Educate your team on what you learn -- your board, upper leadership, development staff, managers, and most importantly, frontline workers.

To avoid reports that seem to negatively reflect upon communities, acknowledge the systems of oppression that manifest in disparity. Consider power imbalances between those who provide data and those who receive results.

Elevate funding practices that support data justice
Apply for and accept funding that adequately compensates human service providers for their data efforts.

  Do no harm

Only collect data with a clear purpose
Audit and edit your data collection practices so that every piece of data you invest in collecting is there for a specific, meaningful reason.

Provide transparency in data sharing
Get informed consent from participants before collecting data. Make sure participants know what is required and what is optional.

Make it clear to participants why you are asking for their information and how it will be used, both by your organization and your funders.

Trauma-informed data collection
Minimize the quantity of questions asked. Collect data infrequently.

Reword or remove questions that are harmful or retraumatizing.

Write strengths-based questions using accessible language.

Protect participant data
Use secure systems, both electronic and physical, to store participants’ data.

Minimize access to data and promote careful stewardship of that data.

Strive towards data quality
Ensure accuracy of data.

Eliminate assumptions. If information is unknown, name it. 

When auditing data, stop at “good enough.” Data perfection is not possible, and has diminishing returns on providing good service.

Develop clear processes for data entry and data collection.

Download the Data Justice Standards:


What is Data Justice?

Data Justice includes...

●Collecting no more than the minimum amount of participant data required to provide services

●Handling participant data securely and maintaining participants’ data privacy

●The analysis and sharing of that data with intentionality, using an asset-based framework, and situated within the appropriate social contexts

●The use of that data to support participants directly, respond to changing needs discovered through evaluation, and proactively address systemic challenges uncovered

●Accountability to the people being served and their communities


Some Background on Data Justice

In the non-profit sector, data is often extracted from the community or program participants for purposes of reporting to interested groups and funders both public and private. The communities sharing data (including both individual program participants as well as non-profits themselves) are rarely involved in decisions about what data is collected, what happens with that data, and what actions are considered from data results. This is an imbalance of power and in a way, transforms the data into a form of currency that can be exchanged for basic needs, housing, or for nonprofit grant dollars. We posit that this relationship has a direct impact on harnessing truth, storytelling, and organizations’ ability to make data-informed decisions to improve the programs and services they offer. This relationship impacts community trust and the quality of the data that people choose to share about themselves and their situation. MACC Data Network envisions a new relationship and partnership with data, communities, non-profits, and funders grounded in data justice.

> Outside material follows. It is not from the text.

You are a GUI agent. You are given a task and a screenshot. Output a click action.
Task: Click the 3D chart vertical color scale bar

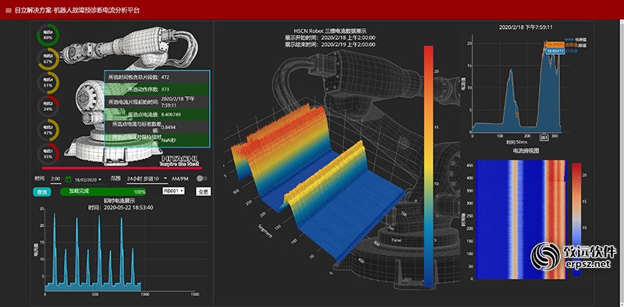[x=428, y=166]
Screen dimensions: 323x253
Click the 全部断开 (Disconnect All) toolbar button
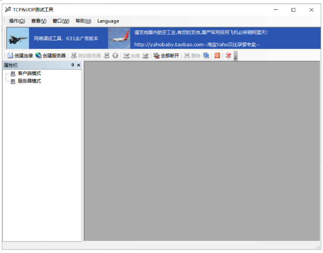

Who is involved in Data Justice?

Some of the collaborators within Data Justice are:

  • Communities and individuals ​
  • Front-line workers and case managers ​
  • Managers and executive leaders ​
  • Data Administrators​
  • Grant Writers​
  • Evaluators /Story-tellers​
  • Government Contractors/Compliance department​
  • Funders​
  • Boards​
  • Strategic Planning Committees​
  • All of us!
Download the Data Justice Brief:



A Note:
The language on this page and in the working document focuses on data justice within the context of community-based organizations and human service nonprofits. We acknowledge the work already done on this topic prior to our involvement and that parallel conversations are needed to address data injustice in all sectors from social media, healthcare, education, consumer capitalism, and beyond. We are starting our work at home, here in the non-profit sector in our role as the Metropolitan Alliance of Connected Communities.